Сказано патетично, но вряд ли точно. Рецензент, по-моему, перепутал сталинскую Россию с двором Цезаря Борджиа. В эпоху мифа о Павлике Морозове «молчаливое доносительство» было неактуальным. Большей частью доносы писались не молчаливо, а громогласно, не из страха, а из страсти. Уговаривать, как учителя Воробьева, не было необходимости, скорее была необходимость в обратном. «Молчаливое доносительство», «завуалированное предательство» — все это игра слов, ни к чему решительно не обязывающая. По-моему, бывает просто доносительство и просто предательство. Так, в частности, называется то, что совершает в фильме учитель Воробьев. И это совсем не равнозначно руке, не поданной Мандельштаму, и двери, закрытой перед Ахматовой. Подать руку Мандельштаму, вернувшемуся из ссылки в 1937 (!) году, открыть после ждановского постановления дверь для Ахматовой и Зощенко значило в те годы совершить поступок, которым нужно, которым должно восхищаться, но которого никто не вправе ни от кого требовать. Между несовершением поступка (по терминологии А. Вермонта, «завуалированным предательством») и просто предательством, доносительством разница не словесная, а кровная — ценою в человеческую жизнь. Путать одно с другим, играя словами, есть или недомыслие, или нравственный, точнее безнравственный, максимализм в духе тех самых тридцатых годов.

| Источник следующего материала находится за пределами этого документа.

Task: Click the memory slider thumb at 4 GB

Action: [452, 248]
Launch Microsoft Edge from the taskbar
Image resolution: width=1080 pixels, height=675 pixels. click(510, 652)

Хуже всего, что А. Вермонт в своем пафосе опирается на фильм Р. Балаяна. Не объяснив главного — почему вообще могла возникнуть такая дилемма: стучать или не стучать. Роман Балаян путается и в остальном. Он не может найти границы, отделяющей «молчаливое доносительство» от реального, последнего мотива, толкнувшего Воробьева на донос. Этого последнего мотива в фильме нет, потому что нет первого, самого важного — не ясен источник, питающий рефлексию Воробьева. Нельзя же всерьез считать таковым чахоточное семейство и мечты о юге. Это-то для «интеллигента и прогрессиста!» — по определению А. Вермонта. (Замечу в скобках: в наши дни слово «прогрессист», насколько мне известно, редко употребляется и может ввести в заблуждение. В 1916 году оно имело очень конкретный смысл. Прогрессистами назывались члены партии, занимавшей в Четвертой, «реакционной» Государственной думе положение, близкое к Центру, чуть левее октябристов. Ни к революционным, ни даже к особенно либеральным политические взгляды прогрессистов отнести никак нельзя. Это не клиентура департамента полиции.)

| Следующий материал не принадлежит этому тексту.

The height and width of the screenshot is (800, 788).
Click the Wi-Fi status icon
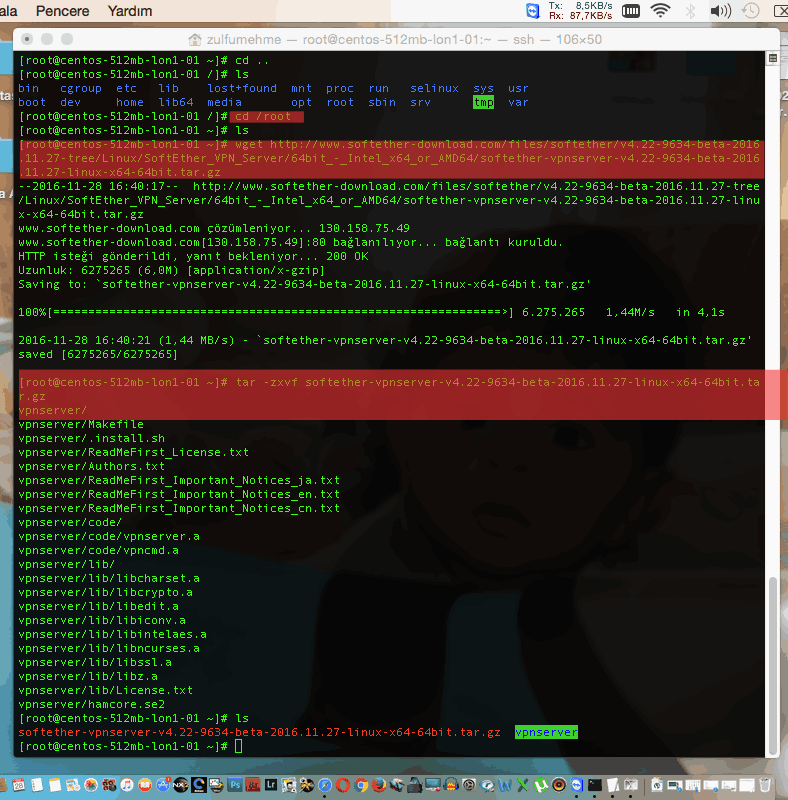[x=660, y=11]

Отсутствие доказательных мотивов приводит к плавающей драматургии: то ли совершил предательство, то ли нет, то ли в бреду, то ли наяву, то ли раскаялся, то ли не очень, то ли покончил жизнь самоубийством, то ли попал под поезд. Все неконкретно и в конце концов фальшиво, как в восклицаниях А. Бермонта: «Нет, и нам, недавним творцам и наблюдателям всеобщего затишья, есть что вспомнить. Не мы ли подписывали публичные обвинения и письма „граждан“ в редакции газет? Не мы ли участвовали во всех этих собраниях, где рапортовали об абсолютном единомыслии и с надрывом убеждали в своей лояльности. И не мы ли получали за это премии и звания, квартиры и пайки, тиражи и ордена?»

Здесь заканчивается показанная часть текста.